Oil extended its decline amid a broader commodity rout while Venezuela predicted crude prices may drop as low as the mid-$20s a barrel unless OPEC takes action to stabilize the market.
January futures fell as much as 2.2 percent in New York as the dollar gained, making commodities priced in the U.S. currency more expensive. Saudi Arabia and Qatar are considering Venezuela’s proposal for an equilibrium price of $88 a barrel, Venezuelan Oil Minister Eulogio Del Pino said Sunday. The Organization of Petroleum Exporting Countries should make room for increased Iranian production, the nation’s Oil Minister Bijan Namdar Zanganeh said.
Oil has slumped about 46 percent the past year amid speculation a global glut will persist as OPEC continues to pump above its collective quota. The 12-member group meets Dec. 4 in Vienna to discuss the production ceiling as Iran signals its intention to boost output by 1 million barrels a day within five to six months of economic sanctions being removed.
“Any meaningful change from OPEC has to come from the big producers led by Saudi Arabia,” Ric Spooner, a chief analyst at CMC Markets in Sydney, said by phone. “While an increase in Iranian production is not a surprise, it will be a negative when it hits the market.”
OPEC Output
West Texas Intermediate for January delivery dropped as much as 94 cents to $40.96 a barrel on the New York Mercantile Exchange and was at $41.12 at 11:57 a.m.

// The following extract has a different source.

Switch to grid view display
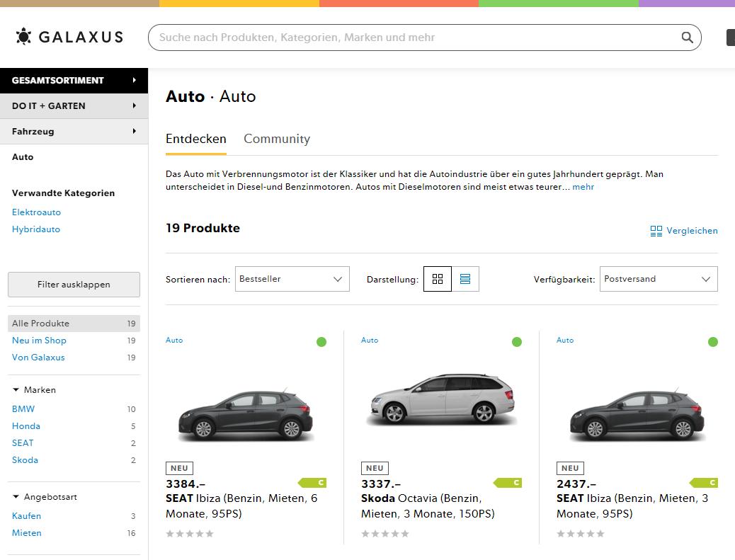The width and height of the screenshot is (735, 560). tap(438, 279)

Hong Kong time. The December contract expired Friday after declining 0.4 percent to close at $40.39, the lowest settlement since Aug. 26. The volume of all futures traded was about 83 percent above the 100-day average.
Brent for January settlement fell as much as 62 cents, or 1.4 percent, to $44.04 a barrel on the London-based ICE Futures Europe exchange. The contract rose 48 cents to $44.66 Friday. The European benchmark crude traded at a premium of $3.07 to WTI.
OPEC has pumped above its collective target for the past 17 months, according to data compiled by Bloomberg. Venezuela is urging the group to adopt an “equilibrium price” that covers the cost of new investment in production capacity, Del Pino told reporters in Tehran.
Hedge funds are betting OPEC won’t do anything next month to keep crude oil above $40 a barrel. Money managers’ net-long position in WTI crude fell 17 percent in the week ended Nov. 17 to the lowest in more than two months, data from the U.S. Commodity Futures Trading Commission show.